Description of problem: If node is notready and pipelines are creating VM's so VM's don't moves to a new mode and we see message : EvictionStrategy is set but vmi is not migratable; cannot migrate VMI: PVC windows-5n76q2-installcdrom is not shared, live migration requires that all PVCs must be shared (using ReadWriteMany access mode).
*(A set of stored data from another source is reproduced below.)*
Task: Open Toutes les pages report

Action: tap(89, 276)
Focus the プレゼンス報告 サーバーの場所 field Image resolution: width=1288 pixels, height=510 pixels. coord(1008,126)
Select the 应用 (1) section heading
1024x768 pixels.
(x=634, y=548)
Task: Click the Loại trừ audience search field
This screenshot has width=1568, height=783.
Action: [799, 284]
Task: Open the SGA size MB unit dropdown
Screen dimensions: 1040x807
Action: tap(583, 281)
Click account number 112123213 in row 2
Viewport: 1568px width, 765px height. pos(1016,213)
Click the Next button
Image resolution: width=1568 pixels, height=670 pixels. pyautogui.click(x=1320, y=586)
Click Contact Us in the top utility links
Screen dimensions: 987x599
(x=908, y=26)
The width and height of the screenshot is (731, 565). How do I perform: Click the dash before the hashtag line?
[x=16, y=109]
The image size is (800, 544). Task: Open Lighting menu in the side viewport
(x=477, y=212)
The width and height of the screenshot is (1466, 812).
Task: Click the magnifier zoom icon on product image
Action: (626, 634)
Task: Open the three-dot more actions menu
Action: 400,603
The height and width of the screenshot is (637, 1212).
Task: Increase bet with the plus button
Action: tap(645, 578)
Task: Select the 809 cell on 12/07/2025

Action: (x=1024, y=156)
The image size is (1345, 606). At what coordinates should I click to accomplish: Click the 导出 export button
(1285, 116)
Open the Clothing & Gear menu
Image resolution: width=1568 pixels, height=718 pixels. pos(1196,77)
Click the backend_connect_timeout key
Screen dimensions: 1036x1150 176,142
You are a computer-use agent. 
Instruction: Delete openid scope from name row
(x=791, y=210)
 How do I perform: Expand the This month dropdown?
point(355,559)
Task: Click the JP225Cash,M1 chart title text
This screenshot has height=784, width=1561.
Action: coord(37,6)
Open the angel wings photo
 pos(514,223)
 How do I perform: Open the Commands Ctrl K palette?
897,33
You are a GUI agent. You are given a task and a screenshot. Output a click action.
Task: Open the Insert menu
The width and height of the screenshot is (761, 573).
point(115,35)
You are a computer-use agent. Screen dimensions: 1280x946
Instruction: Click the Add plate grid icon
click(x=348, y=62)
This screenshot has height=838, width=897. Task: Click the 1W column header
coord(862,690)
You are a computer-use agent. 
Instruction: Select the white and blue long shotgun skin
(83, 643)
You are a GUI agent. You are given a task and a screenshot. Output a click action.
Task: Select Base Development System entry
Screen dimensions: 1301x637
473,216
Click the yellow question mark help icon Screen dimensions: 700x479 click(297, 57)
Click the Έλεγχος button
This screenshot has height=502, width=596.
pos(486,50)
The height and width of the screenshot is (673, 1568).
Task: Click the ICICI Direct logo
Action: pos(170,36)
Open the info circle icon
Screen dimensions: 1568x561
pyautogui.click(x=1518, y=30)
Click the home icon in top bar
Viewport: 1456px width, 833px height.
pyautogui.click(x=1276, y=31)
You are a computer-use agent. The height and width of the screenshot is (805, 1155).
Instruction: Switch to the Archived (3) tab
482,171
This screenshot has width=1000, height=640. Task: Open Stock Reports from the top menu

In tekton job, its RWO : https://github.com/kubevirt/tekton-tasks-operator/blob/main/data/tekton-pipelines/okd/windows-efi-installer-pipeline.yaml#L263 $ oc get nodes NAME STATUS ROLES AGE VERSION c01-gk413ccl3-gww9w-master-0 Ready control-plane,master,worker 5h9m v1.26.0+9eb81c2 c01-gk413ccl3-gww9w-master-1 NotReady control-plane,master,worker 5h9m v1.26.0+9eb81c2 c01-gk413ccl3-gww9w-master-2 Ready control-plane,master,worker 5h9m v1.26.0+9eb81c2 [cloud-user@ocp-psi-executor ~]$ oc get vmi -A NAMESPACE NAME AGE PHASE IP NODENAME READY openshift-cnv windows-5g7u8n 22m Running 10.129.0.182 c01-gk413ccl3-gww9w-master-1 False Version-Release number of selected component (if applicable): 4.13.0 How reproducible: always Steps to Reproduce: 1.used a compact cluster to reproduce. 2.Run automation job 3. Actual results: VM are not migrated also pipeline end with error as VMI task is never completed Expected results: VM should get migrated on a different node Additional info:
Would it work if we use the stoarage API instead of a PVC, e.g. like this? storage: resources: requests: storage: 9Gi
When VM is running and node goes down, VM will be in error state and wait-for-vmi-status task will fail whole pipeline, because VM is in error state and even VM would be migrated to a different node, pipeline will not continue. So changing access mode will not help in this case. In case we want to not fail if VM is in error state, we will have to change behaviour of wait-for-vmi-status and not fail if any error occurs. This opens potential issues, that VM will be in err state and not able to recover and pipeline will still run, instead of failing too.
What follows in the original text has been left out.